## Passage provided
Tuesday, May 20, 2014

Thunder Over the Valley had thousands cheering, buzzing

Published: Tue, May 20, 2014 @ 12:00 a.m.

There was a little bit of thunder over the Valley and a whole lot of rain on Saturday, which confined crowds at the Youngstown Air Reserve Station to about half of what had been anticipated, but Sunday was a whole new day.

The sun was out, the few clouds that dotted the sky allowed a wingwalker atop a biplane to emerge even more dramatically or provided a moment of cover for an F-16 flying straight up at 500 mph. Nature, man and machine all conspired to give some 21,000 people who attended Thunder Over the Valley a day they won’t forget.

It was the first airshow at the base of Youngstown’s 910th Airlift Wing in five years and it was worth the wait.

While the Thunderbirds are the main attraction wherever they go, there was more to see and do than anyone could take in during a day or two, with or without the ’Birds.

On the ground there were aircraft, ranging from small to colossus. There were four C-130s, from Youngstown and other bases, including one in aerial spray configuration from the 910th, one in hurricane hunter configuration, and one in aeromedical evacuation configuration. There was a 173-foot long C-17 Globemaster and a 250-foot long C-5 Galaxy. Throughout the day, thousands of people walked through the giant planes, always with an airman nearby ready to answer any questions that arose. During Saturday’s showers, their huge wings provided cover for the crowds.

## Excerpted records
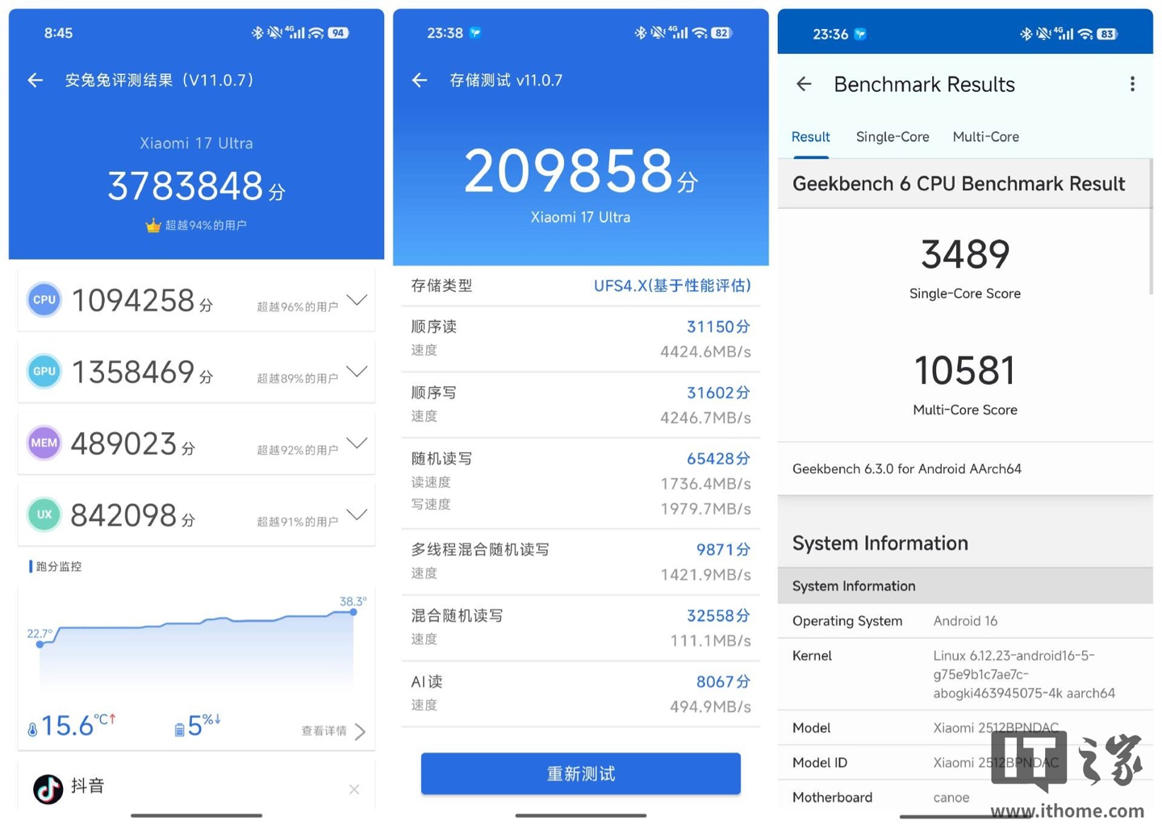Switch to the Single-Core tab

892,137
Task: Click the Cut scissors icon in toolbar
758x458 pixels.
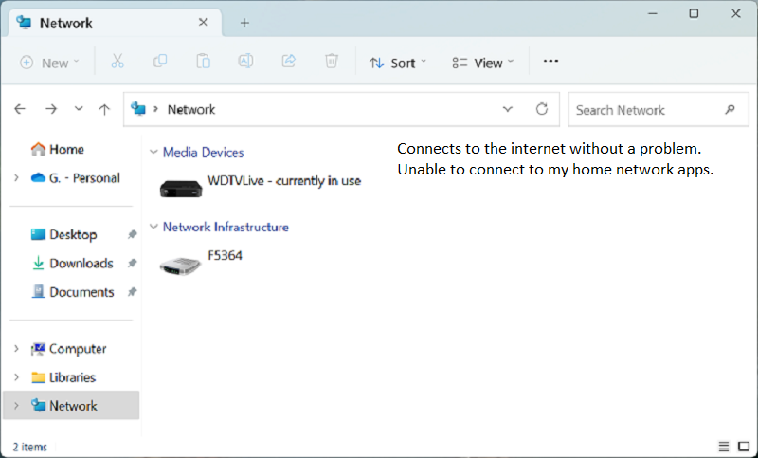Action: (117, 62)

## Activities
1. Extract the passage of the airshow article between "Tuesday, May 20, 2014" and "they won’t forget.", inclusive.
2. Extend the airshow article, picking up after its last sentence.
The entries play no part in this work.

## Responses by task
1.
Tuesday, May 20, 2014

Thunder Over the Valley had thousands cheering, buzzing

Published: Tue, May 20, 2014 @ 12:00 a.m.

There was a little bit of thunder over the Valley and a whole lot of rain on Saturday, which confined crowds at the Youngstown Air Reserve Station to about half of what had been anticipated, but Sunday was a whole new day.

The sun was out, the few clouds that dotted the sky allowed a wingwalker atop a biplane to emerge even more dramatically or provided a moment of cover for an F-16 flying straight up at 500 mph. Nature, man and machine all conspired to give some 21,000 people who attended Thunder Over the Valley a day they won’t forget.

2.
There were two World War II era bombers, a B-25 and a B-17, which took to the air during the aerial Warbird Parade. That parade also featured a P-51 Mustang and a BT-13 Valiant, a trainer also known as the Vibrator.

Back on the ground there were trainers of other eras, including the T-38 jet and T-6. There was also a KC-135, KC-10 Extender, a C-47, a Lifeflight helicopter and an F-16 Fighting Falcon, similar to the planes flown by the Thunderbirds.

Most of the afternoon Saturday, despite showers, and all afternoon Sunday, aerobatic displays wowed those who had made the trek to the air base. All led up to the takeoff at 4 p.m. of the Thunderbirds. For the next half hour, six F-16s put on a gobsmacking demonstration of speed, precision and daring. The only thing more impressive than the capability of the aircraft was the expertise of the pilots, Lt. Col. Greg Moseley, Maj. Joshua Boudreaux, Maj. Caroline Jensen, Maj. Curtis Dougherty, Maj. Blaine Jones and Maj. Jason Curtis.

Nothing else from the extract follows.